Food quality is of utmost importance in OMNI home kitchens, Weber says. Given the fact that high-quality meal service is a top priority for residents and their families, made-from-scratch cooking has been encouraged for many years at OMNI Homes, and an abundance of time and resources have been invested in this, he adds.
“OMNI has taken this very seriously for a long time, and we are proud of what we are able to accomplish in our homes,” Weber says.
There are other initiatives OMNI’s nutritional care departments are involved with to enhance the quality of meal service.
For example, some homes have built their own gardens to grow fresh produce, which has been successful at encouraging residents to eat more vegetables as well as participate in the cultivation process.
Plating with Pride and Dress the Dish, two OMNI initiatives that focus on the concept that people “eat first with their eyes,” has resulted in nutritional care teams creating meals presented attractively, incorporating creative garnishes to make meals more appealing.
OMNI also keeps a close watch on the quality of food served by conducting regular quality audits weekly as well as annual resident satisfaction surveys.
When new menus are implemented bi-annually, homes engage with their residents’ council to gather input and feedback to enhance meal quality, Weber says.
Each home’s residents’ council is also invited to provide nutritional care teams with feedback in a formal setting each month.
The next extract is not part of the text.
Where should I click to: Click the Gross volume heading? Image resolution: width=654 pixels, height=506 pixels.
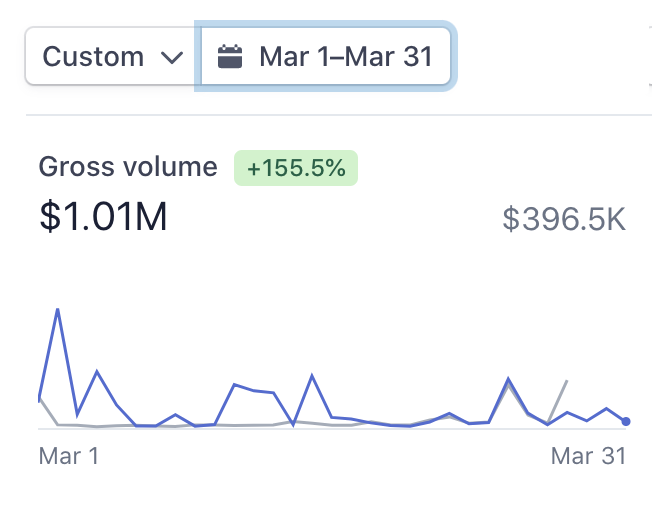point(127,167)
Feedback is then implemented to encourage high-quality meal service, he notes.
Nutritional care managers, cooks, nutritional care aides and personal support workers are ever-present in dining rooms during meal service to ensure food quality and promote intake as well.
“We are always in the dining rooms; we are always listening to residents,” Weber says. “From our standpoint, we are doing everything we can each day – and we do it well. We are perpetually in the process of making improvements.”